男性が家事・育児などに参画するメリットは、大きく分けて以下の5つに整理(*2)され、社会の多方面に好影響を及ぼすと考えられています。①家庭にとって:夫婦で過ごす時間の増加や子育てに対する好影響 ②男性自身にとって:仕事では得ることのできない経験が、段取り力・マネジメント力等、仕事をする上で求められる能力を向上させる ③女性にとって:育児家事負担軽減による女性活躍推進 ④企業にとって:多様な人材の増加による業務効率化生産性向上 ⑤社会にとって:少子化対策として有効。
(出典:*1 内閣府『平成28年度男女共同参画白書』 , 参考: * 2 内閣府「男性の暮らし方・意識の変革に関する専門調査会報告書概要」 平成29年)
家庭参画の妨げとなる、無意識の偏見。アンコンシャス・バイアスをご存じですか?
働く男性の63.6%が育休取得を希望しており(*3)、育児参画の意欲があることが分かっています。しかしながら、実際の取得率が3.16%(*4)にとどまっている要因として、「育児は女性が担う」という性役割意識、残業しないで定時に帰ることを「勤勉でない」「やる気がない」と見る職場文化があると言われています。それらが、父親の家事・育児の参画をためらわせる要因の一つとなっており、こうした文化の中で、男性の多くは「職場から戦力外と見なされる恐怖」を抱いていると言われています。
育休を取得した男性や取得したいと考える男性は若い世代ほど多く、一方、性別役割分業が一般的で女性が家事・育児を担うことが当たり前だった世代にとっては、男性が仕事を休んで育児をすることに違和感を感じやすい等、育ってきた時代や環境によって価値観は異なります。このように、過去の経験から性別や年齢などを根拠として決めつけを行う、無意識の偏見や固定観念のことを「アンコンシャス・バイアス」といいます。男性の家庭参画や女性の活躍推進等の妨げとなっている「アンコンシャス・バイアス」に気付き、個々の多様性を受け入れることが、両立可能な組織風土の醸成や組織の「生産性向上」に欠かせないため、管理職研修にこのテーマを導入する組織が増加しています。
(出典:*3 ライフネット生命「育児休業に関する意識調査」2013,*4 厚労省「雇用均等基本調査 平成28年度(速報版)」)

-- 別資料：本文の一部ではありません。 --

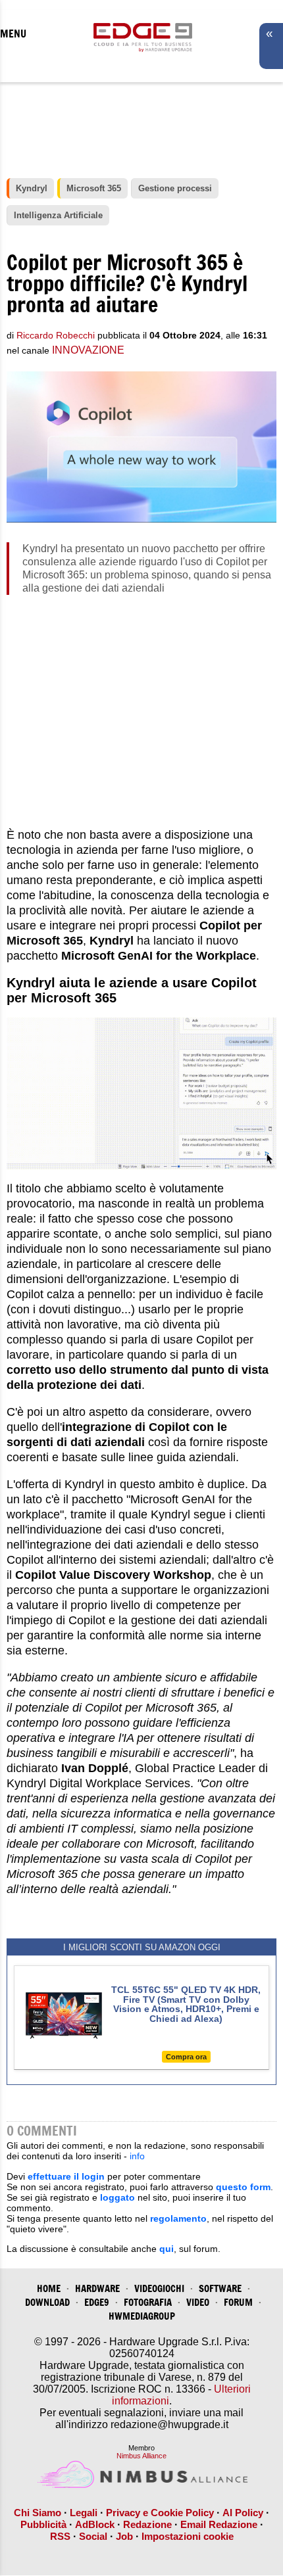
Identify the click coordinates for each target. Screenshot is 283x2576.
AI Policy (242, 2512)
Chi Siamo (37, 2512)
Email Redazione (218, 2524)
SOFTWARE (220, 2288)
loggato (117, 2197)
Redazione (147, 2524)
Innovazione (88, 350)
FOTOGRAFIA (148, 2302)
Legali (83, 2512)
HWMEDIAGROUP (142, 2316)
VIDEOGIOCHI (159, 2288)
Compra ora (186, 2057)
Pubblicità (43, 2524)
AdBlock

少子高齢化社会を支える、男性の両立 ~経営戦略としての男性の家庭参画~
男性の家庭参画は、仕事と「育児」の両立に限った問題ではありません。すでに3人に1人の割合で男性が介護を担っており(*5)、 2025年には高齢化率30%超となる日本では、今後、仕事と「介護」の両立が大きな問題となります。急速に少子高齢化する日本において、長時間労働を是正し、育児や介護をしながら男女が共に働き続けられる社会の実現なしに、企業組織は存続することはできないことが分かっています。男性の家庭参画は、人材確保・組織の生き残りをかけた経営戦略であるという認識を持って取り組むことが求められています。